In my life many weird things have happened to me.  I have been insulted by The Bitterest Man in the World, and I believe insulted as an attempt to indicate sexual interest - so one weird thing, plus one thing that's weird when you're over 12.  I have had a pass made at me by a man at least 30 years my senior.  I have been insulted by the reader of my book, but recommended to the press nonetheless.  I have sat next to an executive of my favourite make-up brand on a train by complete coincidence.  I have had sex with someone 13 years younger than I, who has then pathologically avoided me - again, two for the price of one, there.  I think we can agree that these are weird things:  not things that would never happen, but things you might expect never to have happen to you, or things that are out of the ordinary.

Today, however, one of the most disconcerting weird things I've ever had happen, happened.  In fact, I'd rank it in my top four, along with being insulted by TBMITW, the being avoided, and the experience in which a one-night stand 6,000 miles away from me turned into a six-month connection.  And here it is.  At lunch I sat across from a man I scarcely know; I just know he's a Romanticist, which is why I sat across from him.  I was telling him about Hunger, and I told him, in essence, the paragraph below about my confusion over the film's purpose.  I said, "Was it trying to say Bobby Sands should be admired?  Well, I already knew that.  Was it trying to saying Margaret Thatcher was repellent?  Well, I already knew that, too."  And he said, in a sort of musing tone, "Your politics sound very much like mine."  The weird thing about this was that that's normally a statement you would make in your head, I think.  I got evaluated to my face!  Does this guy have no inner monologue?  

In addition, I think I may have inadvertently been asked out on a date by him.  I thought he said a bunch of people were going to see Terence Davies's Of Time and the City, and did I want to go?
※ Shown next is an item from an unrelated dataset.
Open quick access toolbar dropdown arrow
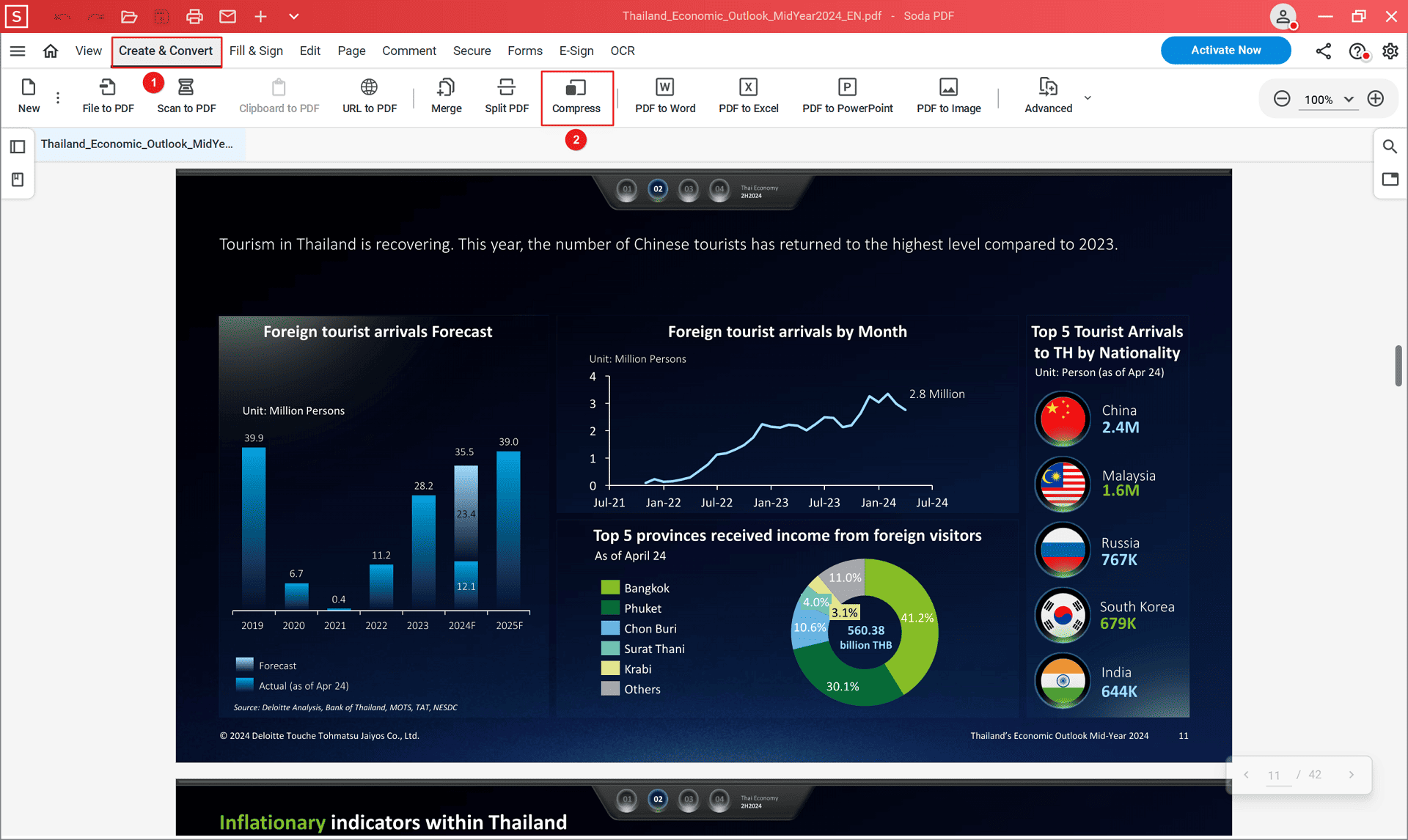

Well, I do want to go, and I would like going with a group (a friend-making exercise, doncha know).  But this afternoon when the arrangement e-mail came it sounded as if it was going to be just the two of us ("we can go see...").  Of course, even that isn't an indication that it's a date, but it does increase the odds.  If this is a date, it will make the second inadvertent-date-asking I've experienced in the past month, and - although I'm grateful - in a general way I'd like to say, I think it should be clear if you are asking someone on a date.  Last time I got, "Are you going to that one-day conference on Victorianism?" (only considerably later did I deduce that this was a date-y salvo.)  I know asking is hard, but I think askers should go with the following rubric:  

Boldest:  "Would you like to [go to] xxxx with me?"  or 
Mid-level Bold:  "Maybe after everyone goes to xxxx, you and I could go [for coffee, or whatever]?"
Timid:  "Are you going to xxxx? Maybe we could go together?"   
 
I think this would clear up a lot of mystery for askees, and could lead to a lot less sorrow for askers ("Wait - that was a date?  I thought we were just walking to a conference together!").

It's a bit of a shame, because inadvertent-date-asker #1 was, although totally inappropriate in a variety of ways, quite an attractive fellow, but since made unavailable.  Whereas possibly-inadvertent-date-asker #2 is, frankly, not an attractive fellow to me (although much more appropriate).  

Well, not to fear, love-life fans!  I'll keep you posted.

1 comment:

alexvicegrab said...

Oh, but is not the idea of dates themselves slightly constructed?
Is it not better to be surprised when you least expect it, slowly but surely?
I think that this allows one to be more spontaneous and fluid about the relationship one may have with a person, since you may not even know if you are "interested" in someone or merely interested.
But at the same time, it is "weird" indeed when you meet someone for a coffee and conversation and realise that they've put on their golden fleece and are as keen as Argonauts...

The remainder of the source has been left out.